ON PRESIDENT OBAMA: “Obama sickens me, he’s the biggest disappointment of my life. I’m an anarchist but I vote because I still have to live in this system. On election-day, I felt sick, but I voted for him because he did seem like a different kind of politician. He gained his Senate seat just as a launching pad, but I believed him. I believed he was going to be a new politician, a new type of president, but he’s now just a big war criminal as George W. Bush as far as I’m concerned. When he appointed Geithner I was like, really? You’re going to get former Goldman Saks people? Obama had the opportunity with his force and personality as the first black president and really riding into office on a wave of hope and goodwill, there were a lot of slightly left Republicans even, but he’s never taken advantage of the bully pulpit he was given.”
ON THE OCCUPY MOVEMENT: “I think the most important thing about the occupation is that we are horizontal. We truly don’t have leadership. We represent such a broad sect of society we only agree on a few things and those things will come up to our general assembly process and sometimes they become part of the official position of Occupy. If you’re an occupier you’re not just encouraged but required to do the best thing for the occupation. As long as you’re not talking about violently hurting another human being, I may not join you, but I’ll stand in solidarity with what you do. I think what the occupation will achieve is not change but rather space for a chance. By hitting the 1 percent from every angle we are going to disrupt it and create that space for chance.”

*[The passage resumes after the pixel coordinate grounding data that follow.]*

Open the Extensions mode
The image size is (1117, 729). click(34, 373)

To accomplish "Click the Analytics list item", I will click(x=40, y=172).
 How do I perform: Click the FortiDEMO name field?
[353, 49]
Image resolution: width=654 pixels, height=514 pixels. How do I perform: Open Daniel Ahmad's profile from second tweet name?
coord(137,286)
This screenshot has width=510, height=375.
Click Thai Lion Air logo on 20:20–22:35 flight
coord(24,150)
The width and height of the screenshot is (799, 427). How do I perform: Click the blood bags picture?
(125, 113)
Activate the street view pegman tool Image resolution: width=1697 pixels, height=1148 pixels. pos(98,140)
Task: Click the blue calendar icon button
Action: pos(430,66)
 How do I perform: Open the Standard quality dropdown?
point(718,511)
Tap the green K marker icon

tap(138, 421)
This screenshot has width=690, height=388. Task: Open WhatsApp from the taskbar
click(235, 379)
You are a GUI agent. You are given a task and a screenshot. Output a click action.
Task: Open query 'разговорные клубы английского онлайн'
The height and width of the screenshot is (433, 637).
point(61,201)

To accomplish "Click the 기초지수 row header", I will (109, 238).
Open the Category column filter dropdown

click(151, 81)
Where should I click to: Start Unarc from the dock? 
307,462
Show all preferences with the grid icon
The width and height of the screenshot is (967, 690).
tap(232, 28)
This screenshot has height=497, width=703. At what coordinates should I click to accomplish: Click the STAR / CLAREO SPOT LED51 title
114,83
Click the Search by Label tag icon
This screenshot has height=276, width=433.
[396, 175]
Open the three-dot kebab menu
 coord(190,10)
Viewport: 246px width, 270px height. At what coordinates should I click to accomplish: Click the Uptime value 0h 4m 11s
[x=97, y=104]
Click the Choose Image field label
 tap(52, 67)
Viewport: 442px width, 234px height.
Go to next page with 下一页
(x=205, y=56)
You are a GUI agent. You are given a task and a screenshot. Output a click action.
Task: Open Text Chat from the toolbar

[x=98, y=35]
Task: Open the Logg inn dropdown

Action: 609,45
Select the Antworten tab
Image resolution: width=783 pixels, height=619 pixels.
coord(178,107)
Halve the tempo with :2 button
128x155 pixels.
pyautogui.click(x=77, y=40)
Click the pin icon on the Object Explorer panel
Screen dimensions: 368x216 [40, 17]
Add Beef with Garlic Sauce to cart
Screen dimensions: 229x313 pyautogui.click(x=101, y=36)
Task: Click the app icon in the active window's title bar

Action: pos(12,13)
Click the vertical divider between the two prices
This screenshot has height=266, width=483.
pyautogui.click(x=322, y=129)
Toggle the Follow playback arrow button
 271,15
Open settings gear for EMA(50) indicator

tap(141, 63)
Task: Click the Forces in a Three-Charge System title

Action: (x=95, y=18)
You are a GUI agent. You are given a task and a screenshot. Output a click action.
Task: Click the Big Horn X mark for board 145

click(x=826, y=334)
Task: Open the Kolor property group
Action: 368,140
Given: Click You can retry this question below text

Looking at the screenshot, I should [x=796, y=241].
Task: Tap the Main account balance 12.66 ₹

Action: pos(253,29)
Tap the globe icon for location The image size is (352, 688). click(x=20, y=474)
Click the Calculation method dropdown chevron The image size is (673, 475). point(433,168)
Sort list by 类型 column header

James concluded the one hour interview by saying that he actually “pine(s) for the days of William F. Buckley, when there were intelligent people who would debate the issues with convictions.” He concluded, “There was a generation of conservatives. Many of them were well spoken, their arguments were well reasoned and they came from personal conviction and by and large you could, the American public could carry on a conversation that mattered without it devolving Jersey Shore.”